Human history in the area has been traced back approximately 8 to 10 thousand years to the period, in the wake of the last ice age, when glacial Lake Agassiz covered much of what is now southern Manitoba, northern Minnesota and northwestern Ontario. Lake Agassiz formed from meltwater collecting in the depression between the receding ice sheet and the unglaciated land to the south. At its maximum extent, the higher elevations of the present ELA probably existed as islands in the eastern portion of the glacial lake. As the land rebounded and the lake gradually receded, aboriginal peoples moved into the area, leaving artifacts at various locations near what is now Lake of the Woods.

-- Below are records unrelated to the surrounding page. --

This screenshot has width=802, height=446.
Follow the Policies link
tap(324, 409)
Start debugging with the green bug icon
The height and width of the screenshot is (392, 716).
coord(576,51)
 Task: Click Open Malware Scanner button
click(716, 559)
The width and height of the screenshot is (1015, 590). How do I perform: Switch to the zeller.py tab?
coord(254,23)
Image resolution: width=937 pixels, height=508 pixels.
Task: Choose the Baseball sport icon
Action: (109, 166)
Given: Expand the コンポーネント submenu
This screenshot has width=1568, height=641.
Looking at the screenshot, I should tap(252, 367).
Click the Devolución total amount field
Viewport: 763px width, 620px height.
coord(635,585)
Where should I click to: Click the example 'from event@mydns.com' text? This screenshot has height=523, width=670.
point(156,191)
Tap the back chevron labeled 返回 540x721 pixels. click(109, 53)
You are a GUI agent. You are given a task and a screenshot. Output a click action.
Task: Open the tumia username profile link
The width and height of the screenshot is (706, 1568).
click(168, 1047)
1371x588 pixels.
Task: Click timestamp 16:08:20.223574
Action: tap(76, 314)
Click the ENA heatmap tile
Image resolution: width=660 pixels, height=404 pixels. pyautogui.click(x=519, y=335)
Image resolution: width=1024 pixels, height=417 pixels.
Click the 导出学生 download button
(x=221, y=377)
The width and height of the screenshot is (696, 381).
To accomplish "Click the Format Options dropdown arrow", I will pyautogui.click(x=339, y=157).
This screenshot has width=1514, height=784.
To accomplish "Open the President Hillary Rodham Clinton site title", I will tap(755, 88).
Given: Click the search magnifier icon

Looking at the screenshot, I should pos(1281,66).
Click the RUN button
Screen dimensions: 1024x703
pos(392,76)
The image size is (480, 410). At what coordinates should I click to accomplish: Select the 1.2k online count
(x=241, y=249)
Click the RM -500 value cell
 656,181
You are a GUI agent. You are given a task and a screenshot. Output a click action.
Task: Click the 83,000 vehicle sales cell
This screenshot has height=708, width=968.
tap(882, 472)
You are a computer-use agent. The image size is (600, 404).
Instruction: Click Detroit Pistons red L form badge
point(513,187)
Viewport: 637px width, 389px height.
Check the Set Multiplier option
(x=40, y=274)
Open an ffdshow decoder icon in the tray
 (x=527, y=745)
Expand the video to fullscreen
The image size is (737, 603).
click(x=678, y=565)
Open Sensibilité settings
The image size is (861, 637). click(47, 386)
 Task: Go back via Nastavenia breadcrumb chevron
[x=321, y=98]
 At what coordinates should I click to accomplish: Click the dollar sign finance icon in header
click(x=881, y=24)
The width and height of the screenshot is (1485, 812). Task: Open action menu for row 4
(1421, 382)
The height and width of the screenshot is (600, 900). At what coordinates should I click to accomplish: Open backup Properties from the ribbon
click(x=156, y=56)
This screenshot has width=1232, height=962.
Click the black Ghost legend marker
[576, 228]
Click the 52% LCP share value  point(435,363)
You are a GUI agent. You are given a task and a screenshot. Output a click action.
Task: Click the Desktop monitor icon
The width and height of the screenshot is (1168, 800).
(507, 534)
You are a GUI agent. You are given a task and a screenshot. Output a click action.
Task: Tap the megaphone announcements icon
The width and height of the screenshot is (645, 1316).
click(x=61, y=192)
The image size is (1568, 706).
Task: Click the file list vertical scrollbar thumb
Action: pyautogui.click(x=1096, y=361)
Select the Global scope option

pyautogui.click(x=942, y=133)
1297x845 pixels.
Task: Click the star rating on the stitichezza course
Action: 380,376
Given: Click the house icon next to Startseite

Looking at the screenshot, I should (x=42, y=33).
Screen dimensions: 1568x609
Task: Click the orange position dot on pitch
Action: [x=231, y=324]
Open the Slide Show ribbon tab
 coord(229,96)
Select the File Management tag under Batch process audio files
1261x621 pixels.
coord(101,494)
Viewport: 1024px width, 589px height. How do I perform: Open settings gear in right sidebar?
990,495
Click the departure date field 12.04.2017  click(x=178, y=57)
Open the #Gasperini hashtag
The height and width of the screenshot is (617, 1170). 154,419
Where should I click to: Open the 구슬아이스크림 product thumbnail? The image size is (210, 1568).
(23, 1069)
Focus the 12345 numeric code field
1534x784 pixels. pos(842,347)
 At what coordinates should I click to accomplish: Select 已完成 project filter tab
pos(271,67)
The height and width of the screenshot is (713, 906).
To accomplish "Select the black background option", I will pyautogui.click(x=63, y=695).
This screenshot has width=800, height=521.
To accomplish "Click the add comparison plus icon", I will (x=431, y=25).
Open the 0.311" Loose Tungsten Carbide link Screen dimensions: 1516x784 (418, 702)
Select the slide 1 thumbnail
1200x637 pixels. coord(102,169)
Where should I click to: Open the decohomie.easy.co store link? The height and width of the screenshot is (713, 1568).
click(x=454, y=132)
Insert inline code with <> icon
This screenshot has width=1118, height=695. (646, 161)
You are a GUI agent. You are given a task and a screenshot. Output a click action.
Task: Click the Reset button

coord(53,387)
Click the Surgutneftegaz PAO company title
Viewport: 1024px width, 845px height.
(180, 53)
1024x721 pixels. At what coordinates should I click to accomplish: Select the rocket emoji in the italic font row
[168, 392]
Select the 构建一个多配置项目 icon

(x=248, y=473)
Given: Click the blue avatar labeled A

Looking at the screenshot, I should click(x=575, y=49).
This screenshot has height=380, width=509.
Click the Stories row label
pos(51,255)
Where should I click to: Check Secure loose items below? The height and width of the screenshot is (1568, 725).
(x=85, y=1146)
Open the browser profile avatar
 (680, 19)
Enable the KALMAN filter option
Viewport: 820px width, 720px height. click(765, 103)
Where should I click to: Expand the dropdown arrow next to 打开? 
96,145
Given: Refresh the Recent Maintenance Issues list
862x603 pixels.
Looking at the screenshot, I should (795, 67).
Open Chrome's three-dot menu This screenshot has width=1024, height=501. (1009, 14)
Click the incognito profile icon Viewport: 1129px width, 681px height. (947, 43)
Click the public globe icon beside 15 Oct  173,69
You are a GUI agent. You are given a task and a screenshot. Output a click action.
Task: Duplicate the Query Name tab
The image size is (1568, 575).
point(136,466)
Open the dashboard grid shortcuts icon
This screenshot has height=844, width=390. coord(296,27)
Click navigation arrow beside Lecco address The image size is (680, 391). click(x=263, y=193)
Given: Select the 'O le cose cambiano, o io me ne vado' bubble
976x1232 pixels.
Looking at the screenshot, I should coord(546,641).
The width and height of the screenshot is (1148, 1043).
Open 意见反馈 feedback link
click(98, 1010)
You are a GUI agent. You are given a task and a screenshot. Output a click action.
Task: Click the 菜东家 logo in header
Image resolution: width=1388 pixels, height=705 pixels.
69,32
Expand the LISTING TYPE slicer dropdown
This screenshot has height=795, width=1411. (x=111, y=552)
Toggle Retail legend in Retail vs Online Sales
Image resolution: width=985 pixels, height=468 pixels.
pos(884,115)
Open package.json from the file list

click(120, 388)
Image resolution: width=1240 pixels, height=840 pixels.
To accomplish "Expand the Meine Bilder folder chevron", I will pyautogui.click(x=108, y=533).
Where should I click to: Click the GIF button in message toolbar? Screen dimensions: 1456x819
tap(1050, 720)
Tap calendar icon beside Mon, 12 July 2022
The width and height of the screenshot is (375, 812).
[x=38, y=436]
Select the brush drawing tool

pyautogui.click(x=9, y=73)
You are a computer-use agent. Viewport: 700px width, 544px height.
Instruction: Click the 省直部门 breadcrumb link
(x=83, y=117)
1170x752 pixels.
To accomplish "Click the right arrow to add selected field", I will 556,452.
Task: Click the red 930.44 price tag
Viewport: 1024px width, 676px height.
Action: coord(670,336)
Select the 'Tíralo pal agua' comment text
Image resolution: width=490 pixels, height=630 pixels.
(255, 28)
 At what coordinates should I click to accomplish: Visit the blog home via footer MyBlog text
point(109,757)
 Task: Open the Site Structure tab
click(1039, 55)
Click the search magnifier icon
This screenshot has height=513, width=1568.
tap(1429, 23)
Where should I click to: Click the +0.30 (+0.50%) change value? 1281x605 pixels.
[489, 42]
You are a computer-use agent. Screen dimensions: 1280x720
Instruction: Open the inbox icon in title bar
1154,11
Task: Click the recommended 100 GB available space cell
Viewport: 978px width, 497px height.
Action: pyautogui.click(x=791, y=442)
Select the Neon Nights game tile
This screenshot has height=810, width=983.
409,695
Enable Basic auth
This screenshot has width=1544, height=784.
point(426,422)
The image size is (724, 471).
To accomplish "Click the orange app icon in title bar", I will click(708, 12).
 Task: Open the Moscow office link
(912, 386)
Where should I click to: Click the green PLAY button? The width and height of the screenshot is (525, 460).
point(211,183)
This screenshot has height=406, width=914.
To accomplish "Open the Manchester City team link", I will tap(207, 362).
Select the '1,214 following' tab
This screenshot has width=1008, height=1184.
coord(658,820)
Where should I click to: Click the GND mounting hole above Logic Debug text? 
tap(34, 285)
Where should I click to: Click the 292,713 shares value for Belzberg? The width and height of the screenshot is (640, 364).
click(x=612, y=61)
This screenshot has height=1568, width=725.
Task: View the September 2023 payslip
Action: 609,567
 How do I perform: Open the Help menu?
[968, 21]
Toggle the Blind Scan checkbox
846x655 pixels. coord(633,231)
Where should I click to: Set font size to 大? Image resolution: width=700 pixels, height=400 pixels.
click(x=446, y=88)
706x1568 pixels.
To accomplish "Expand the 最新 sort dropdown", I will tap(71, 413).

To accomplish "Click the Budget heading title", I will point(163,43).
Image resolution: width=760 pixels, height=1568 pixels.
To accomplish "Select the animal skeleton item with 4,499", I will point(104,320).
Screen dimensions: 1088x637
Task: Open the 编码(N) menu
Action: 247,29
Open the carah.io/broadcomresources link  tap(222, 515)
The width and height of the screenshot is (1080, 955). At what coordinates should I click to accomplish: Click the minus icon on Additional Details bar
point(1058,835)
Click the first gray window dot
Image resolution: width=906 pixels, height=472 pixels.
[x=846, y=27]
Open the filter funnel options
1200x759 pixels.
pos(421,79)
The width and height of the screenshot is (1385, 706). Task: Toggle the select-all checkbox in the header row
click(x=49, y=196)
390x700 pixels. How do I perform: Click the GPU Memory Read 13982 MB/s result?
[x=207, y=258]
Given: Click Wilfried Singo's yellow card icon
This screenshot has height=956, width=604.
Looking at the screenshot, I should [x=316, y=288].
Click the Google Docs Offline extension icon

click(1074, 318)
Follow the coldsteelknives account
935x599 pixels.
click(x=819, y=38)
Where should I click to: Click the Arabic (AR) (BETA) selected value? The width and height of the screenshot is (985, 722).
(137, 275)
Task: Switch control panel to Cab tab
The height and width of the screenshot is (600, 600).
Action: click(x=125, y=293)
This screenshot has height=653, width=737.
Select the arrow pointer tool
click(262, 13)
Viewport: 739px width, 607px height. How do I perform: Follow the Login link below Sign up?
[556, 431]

Over the ensuing centuries, different peoples inhabited the area, relying on its many waterbodies as transportation routes. Hunting and fishing, plus the gathering of wild rice, were the major subsistence activities. Copper tools and weapons dating from 2000 BC have been found in the region. People of the "Laurel Culture" inhabited the region to the south of the ELA from approximately one to three thousand years ago and were probably responsible for introduction of the bow and arrow to this region. About 1000 years ago, a new culture, the Blackduck people, first occupied the Lake of the Woods region. This culture, which may have been responsible for many of the rock paintings found throughout the area, remained dominant until the 1700's. The relative proximity of the prairies led, over the centuries, to various interactions between plains and forest tribes.
By 1700, two tribes, the Assiniboine and the Cree, occupied the Lake of the Woods Region. Later, an Algonkian tribe, the Ojibwa (Chippewa), moved into the region from the east. Armed with guns introduced by the Europeans, they were able to push out earlier resident tribes. They had violent encounters with the Sioux who lived on the great plains as the two tribes sought control of the Lake of the Woods region. Sioux Narrows, located southwest of the ELA, was reportedly the scene of one such event. The Ojibwa descendents currently reside throughout the region. The nearest First Nations presences are the Whitefish Bay (south), Rat Portage (west) and Eagle River (northeast) Bands, but there has been little direct contact with the Experimental Lakes Area by these people in recent years. The most obvious evidence of aboriginal presence in the immediate vicinity of the ELA are the numerous red ochre rock paintings found along the shores of Dryberry, Teggau and other lakes. These paintings probably date from the period of the Black Duck Culture, and several studies have detailed the sites in the ELA region (Dewdney and Kidd 1967; Lambert 1983, 1985).